KENYA TODAY
05-09-2024 by Freddie del Curatolo
Climate change is also changing the eating habits of millions of people, especially where food is not also pleasure, but almost exclusively sustenance to avoid starvation.
In those situations, as was also the case in the more civilised world in the past, food is the result of one's own work, habits, the cultivation of one's own land and the subjugation of animals living in the same areas.
What is happening even to a people universally known for their ancestral ways of life is emblematic. Years of droughts, floods and disease due to extreme weather phenomena are leading the Maasai of Kenya to feed themselves, for the first time in their millennial history, with food other than milk, blood and beef.
The warriors who came down from Nubia more than two hundred years ago and became herders are now facing a severe food crisis, due to the loss of millions of cattle.
An Associated Press report explains that while the elders of the Maasai communities hope that the problems are temporary and that they will soon be able to resume their traditional life as shepherds, some are adapting to a type of food they never learned to enjoy.
Do not, for example, ask an elderly man in a village at the foot of Kilimanjaro to eat fish: fish have long been considered water snakes, hence creatures of the devil, and consequently inedible.

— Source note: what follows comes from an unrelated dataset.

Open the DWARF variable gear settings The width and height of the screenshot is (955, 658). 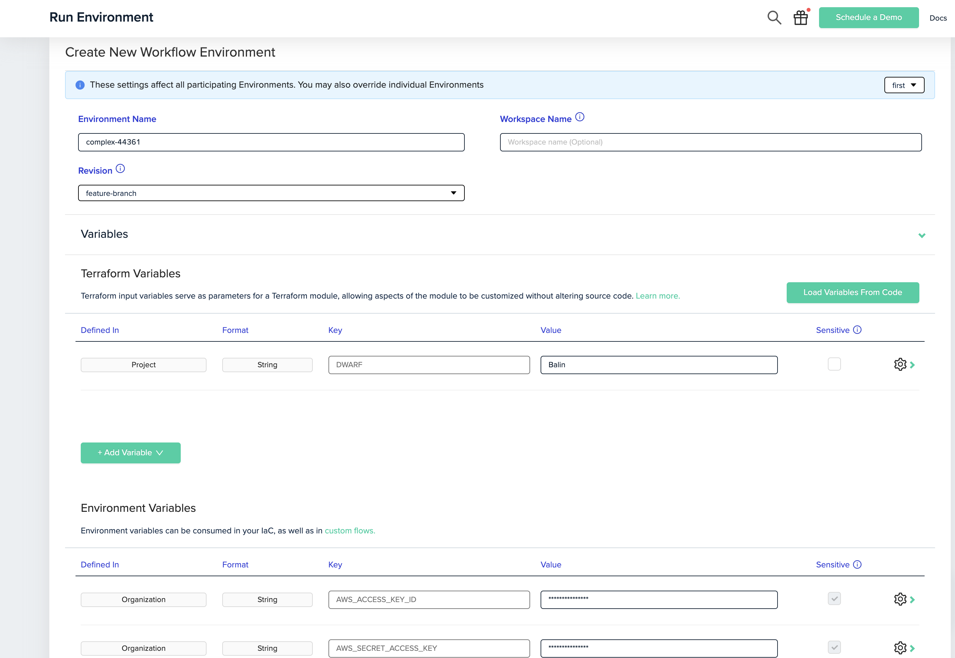pyautogui.click(x=900, y=364)
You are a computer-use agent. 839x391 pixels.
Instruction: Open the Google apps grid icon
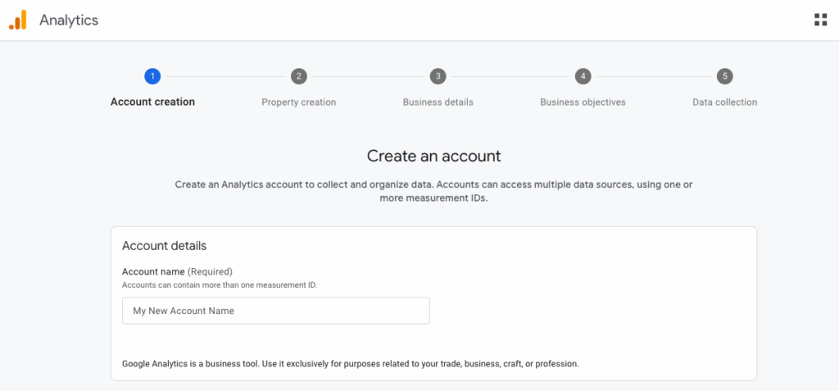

Not to mention their unpleasant smell, which does not belong in their semi-arid areas.
‘We have never lived near lakes and oceans, so fish has always been very foreign to us,’ Kelena ole Nchoi, head of the Maasai council of elders, told her interviewers. ‘We grew up seeing our elders eat only cows and goats.

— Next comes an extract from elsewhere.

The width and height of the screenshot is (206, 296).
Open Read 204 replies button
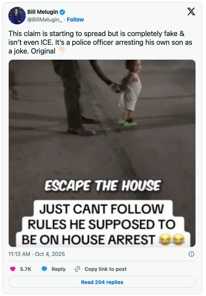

Everything among the most iconic tribe in Kenya and Tanzania has always revolved around cows. Whoever owns the most cattle is the most powerful person, so for trade and to take the desired woman in marriage.
In 2023, however, Kenya's National Drought Management Authority declared that 2.6 million cattle had died, worth an estimated 1.5 billion.
In parallel, urbanisation has increasingly limited the available grazing areas, forcing Maasai pastoralists to adopt new methods to try to survive.
The report shows how in Kajiado County, the local government is supporting fish farming projects for the herders, even encouraging them to eat fish.
It is particularly women who take care of this, leaving handicrafts and the manufacture of beaded objects. Of course, many of them would much prefer to breed them to sell them and with the proceeds buy themselves some meat, but bartering is not always convenient, so tilapia appears in their diet today, and increasingly vegetables.
But there is a way of salvation for many Maasai communities, that of continuing to be able to eat meat and drink milk (albeit with a different flavour), by starting to breed camels. Camels are more expensive (around 800 euros each) than cows (around 350), but they are easier to breed because they feed mainly on shrubs and can survive in harsher conditions, so they last longer and are used to enduring months of drought. The shift from cattle to camelids is a noticeable fact especially in the land of the Samburu ‘cousins’, in the Laikipia region and beyond Isiolo.